**What you are asked to do**
Everything from the line holding "Given: Tap the" through the final line of the entries below is to be duplicated exactly, and nothing outside that span.

**Data for this exercise**
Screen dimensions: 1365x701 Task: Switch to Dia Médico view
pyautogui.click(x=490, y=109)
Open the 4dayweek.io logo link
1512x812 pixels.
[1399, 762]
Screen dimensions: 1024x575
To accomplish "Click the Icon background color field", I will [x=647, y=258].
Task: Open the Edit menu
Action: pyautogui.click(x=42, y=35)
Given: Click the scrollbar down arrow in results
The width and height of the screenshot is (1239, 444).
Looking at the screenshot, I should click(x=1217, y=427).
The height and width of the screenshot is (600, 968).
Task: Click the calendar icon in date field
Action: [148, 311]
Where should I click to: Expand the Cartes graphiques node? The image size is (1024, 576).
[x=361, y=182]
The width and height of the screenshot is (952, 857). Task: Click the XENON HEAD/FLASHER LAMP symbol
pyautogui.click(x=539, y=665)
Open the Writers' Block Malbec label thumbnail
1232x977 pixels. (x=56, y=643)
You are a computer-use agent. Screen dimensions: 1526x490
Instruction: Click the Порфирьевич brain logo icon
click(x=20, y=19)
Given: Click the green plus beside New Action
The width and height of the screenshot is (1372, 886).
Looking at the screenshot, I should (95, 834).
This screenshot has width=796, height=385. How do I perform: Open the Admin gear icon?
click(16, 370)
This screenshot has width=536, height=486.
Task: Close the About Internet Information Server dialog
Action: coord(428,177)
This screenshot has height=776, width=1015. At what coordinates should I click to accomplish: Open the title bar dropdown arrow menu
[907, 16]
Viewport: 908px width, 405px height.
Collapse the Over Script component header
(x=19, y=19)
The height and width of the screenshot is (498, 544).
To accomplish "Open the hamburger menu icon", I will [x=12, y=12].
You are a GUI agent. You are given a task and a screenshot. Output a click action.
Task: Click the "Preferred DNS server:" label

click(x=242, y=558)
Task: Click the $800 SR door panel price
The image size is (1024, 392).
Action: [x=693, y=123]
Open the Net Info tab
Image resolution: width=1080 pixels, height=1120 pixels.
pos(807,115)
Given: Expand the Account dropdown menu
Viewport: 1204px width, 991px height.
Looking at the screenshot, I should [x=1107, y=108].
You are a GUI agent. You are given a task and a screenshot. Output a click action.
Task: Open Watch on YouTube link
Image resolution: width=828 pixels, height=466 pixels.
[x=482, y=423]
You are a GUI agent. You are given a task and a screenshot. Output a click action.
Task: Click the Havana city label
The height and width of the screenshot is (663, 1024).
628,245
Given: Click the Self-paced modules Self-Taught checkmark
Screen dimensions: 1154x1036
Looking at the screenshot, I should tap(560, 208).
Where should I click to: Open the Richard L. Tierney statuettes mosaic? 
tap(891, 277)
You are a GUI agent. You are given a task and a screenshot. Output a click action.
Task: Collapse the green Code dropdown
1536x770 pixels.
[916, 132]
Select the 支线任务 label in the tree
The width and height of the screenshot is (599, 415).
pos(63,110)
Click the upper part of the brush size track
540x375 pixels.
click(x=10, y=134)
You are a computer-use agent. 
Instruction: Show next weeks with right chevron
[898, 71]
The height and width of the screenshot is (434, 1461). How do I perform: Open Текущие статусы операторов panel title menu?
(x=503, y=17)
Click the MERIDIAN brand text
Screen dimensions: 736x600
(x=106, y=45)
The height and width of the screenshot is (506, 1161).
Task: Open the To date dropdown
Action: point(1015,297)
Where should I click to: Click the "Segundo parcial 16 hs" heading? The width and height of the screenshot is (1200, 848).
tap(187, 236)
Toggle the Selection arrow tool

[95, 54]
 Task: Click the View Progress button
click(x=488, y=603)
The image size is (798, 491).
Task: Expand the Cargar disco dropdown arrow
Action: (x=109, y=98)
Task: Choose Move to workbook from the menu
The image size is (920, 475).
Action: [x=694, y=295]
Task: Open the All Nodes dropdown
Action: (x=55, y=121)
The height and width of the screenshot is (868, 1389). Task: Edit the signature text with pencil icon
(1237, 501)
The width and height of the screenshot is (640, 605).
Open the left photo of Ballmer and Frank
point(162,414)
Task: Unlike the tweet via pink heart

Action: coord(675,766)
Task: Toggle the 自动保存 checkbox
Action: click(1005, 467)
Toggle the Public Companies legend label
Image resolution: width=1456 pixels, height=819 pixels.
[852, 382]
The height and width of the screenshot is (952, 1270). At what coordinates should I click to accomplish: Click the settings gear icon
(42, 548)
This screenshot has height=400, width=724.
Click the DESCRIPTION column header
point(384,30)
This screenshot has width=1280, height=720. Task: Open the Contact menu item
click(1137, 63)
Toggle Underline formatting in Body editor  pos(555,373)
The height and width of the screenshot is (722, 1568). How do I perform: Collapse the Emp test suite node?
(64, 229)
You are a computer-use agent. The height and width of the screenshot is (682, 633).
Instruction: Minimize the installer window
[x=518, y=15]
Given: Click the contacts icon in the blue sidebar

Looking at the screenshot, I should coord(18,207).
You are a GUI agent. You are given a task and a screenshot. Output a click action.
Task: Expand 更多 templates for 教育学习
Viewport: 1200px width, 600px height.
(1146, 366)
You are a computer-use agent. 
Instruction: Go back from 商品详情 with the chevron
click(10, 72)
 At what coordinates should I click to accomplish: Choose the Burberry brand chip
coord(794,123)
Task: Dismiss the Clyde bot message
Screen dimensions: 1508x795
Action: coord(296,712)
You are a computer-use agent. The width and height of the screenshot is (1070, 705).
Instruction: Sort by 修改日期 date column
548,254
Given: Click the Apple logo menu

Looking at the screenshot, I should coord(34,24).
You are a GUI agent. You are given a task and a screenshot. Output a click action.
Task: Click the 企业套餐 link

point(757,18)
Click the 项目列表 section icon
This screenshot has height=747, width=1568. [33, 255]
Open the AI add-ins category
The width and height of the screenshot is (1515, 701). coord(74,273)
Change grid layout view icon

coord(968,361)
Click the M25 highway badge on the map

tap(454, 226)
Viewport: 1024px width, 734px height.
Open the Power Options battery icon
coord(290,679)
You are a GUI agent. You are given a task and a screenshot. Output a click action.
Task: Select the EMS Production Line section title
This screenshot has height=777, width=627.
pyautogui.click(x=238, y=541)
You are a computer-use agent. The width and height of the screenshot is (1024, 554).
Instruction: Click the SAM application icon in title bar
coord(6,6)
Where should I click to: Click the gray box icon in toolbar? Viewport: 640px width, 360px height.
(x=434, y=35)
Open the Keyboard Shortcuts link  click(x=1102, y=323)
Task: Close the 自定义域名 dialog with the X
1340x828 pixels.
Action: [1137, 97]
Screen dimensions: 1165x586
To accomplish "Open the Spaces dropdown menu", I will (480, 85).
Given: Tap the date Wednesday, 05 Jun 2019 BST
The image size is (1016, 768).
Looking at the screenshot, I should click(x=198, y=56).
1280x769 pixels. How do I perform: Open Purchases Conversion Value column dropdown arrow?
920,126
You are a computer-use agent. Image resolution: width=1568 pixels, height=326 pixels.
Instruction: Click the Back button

**Answer**
Given: Tap the date Wednesday, 05 Jun 2019 BST
The image size is (1016, 768).
Looking at the screenshot, I should click(x=198, y=56).
1280x769 pixels. How do I perform: Open Purchases Conversion Value column dropdown arrow?
920,126
You are a computer-use agent. Image resolution: width=1568 pixels, height=326 pixels.
Instruction: Click the Back button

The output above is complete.